**ABOUT THIS EXERCISE**
Pictures must be dropped from the copy of the entries below; all else is returned exactly.

**SUPPLIED INFORMATION**
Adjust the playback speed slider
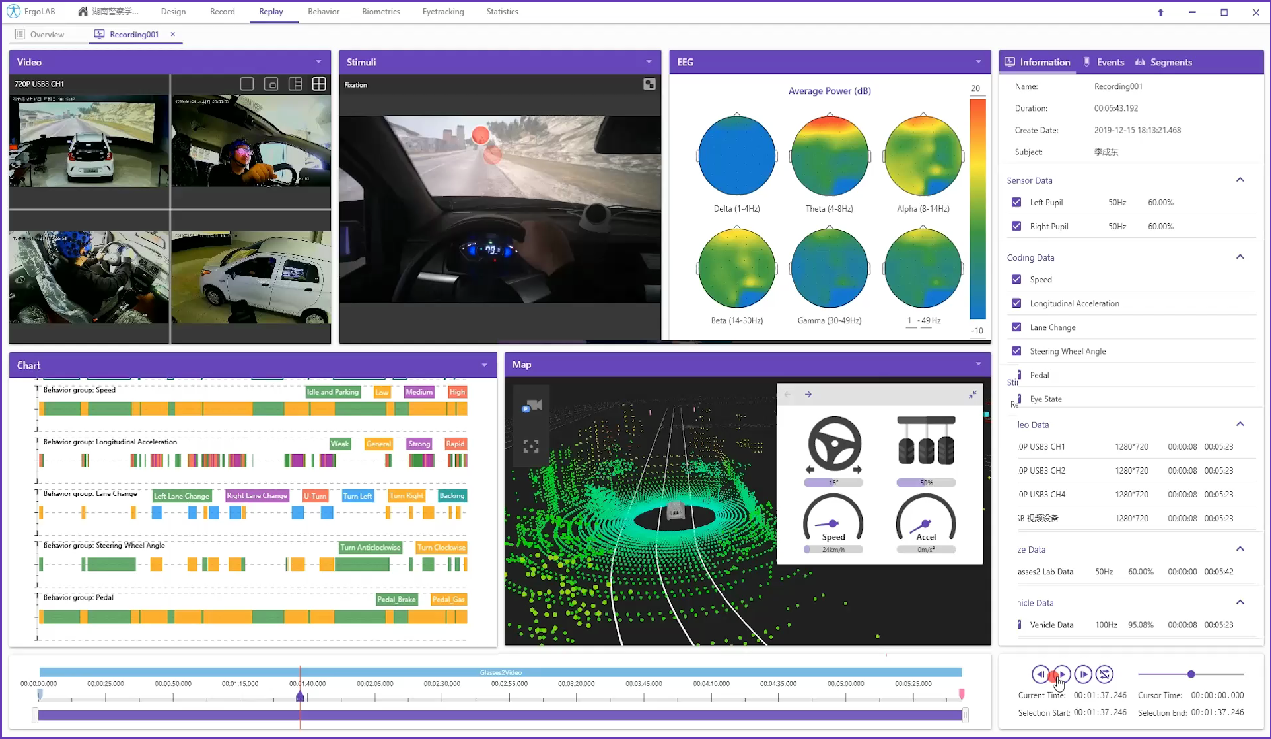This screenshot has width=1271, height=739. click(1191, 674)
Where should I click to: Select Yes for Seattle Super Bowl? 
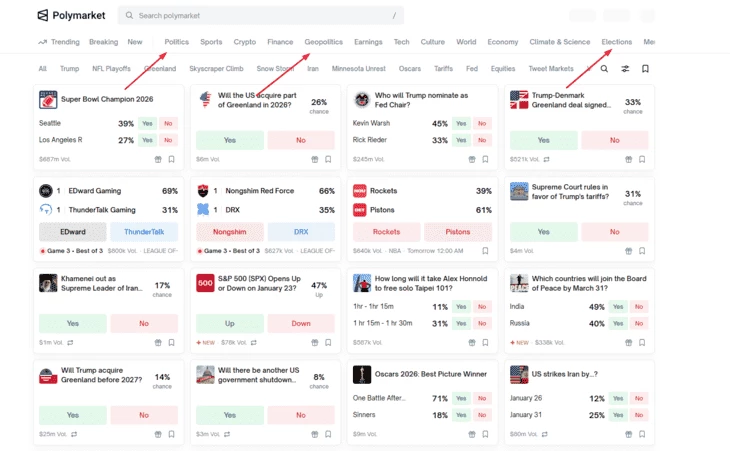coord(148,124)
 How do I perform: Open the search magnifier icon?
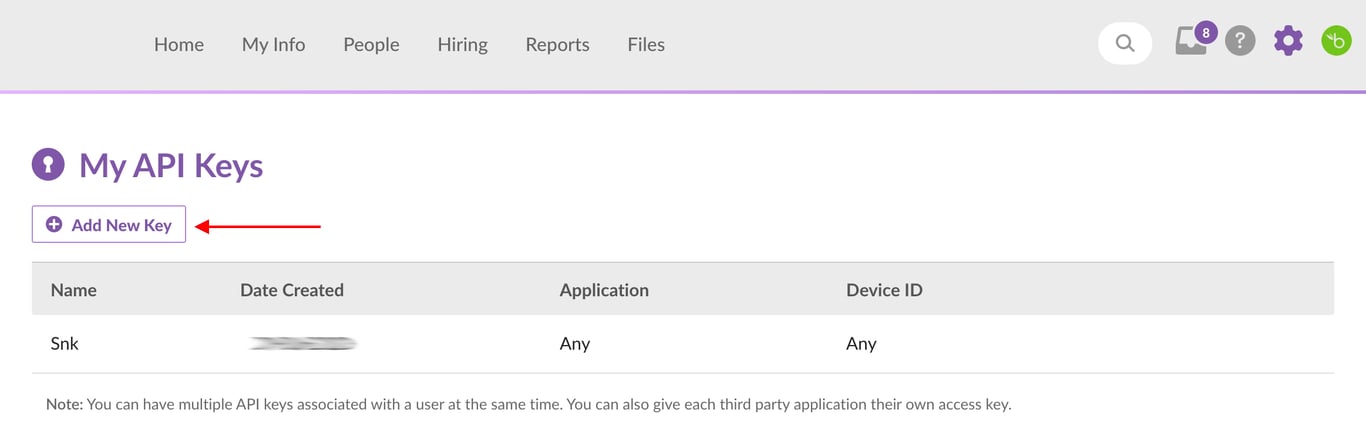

**RESULT OF THIS EXERCISE**
Adjust the playback speed slider
This screenshot has width=1271, height=739. click(1191, 674)
Where should I click to: Select Yes for Seattle Super Bowl? 
coord(148,124)
 How do I perform: Open the search magnifier icon?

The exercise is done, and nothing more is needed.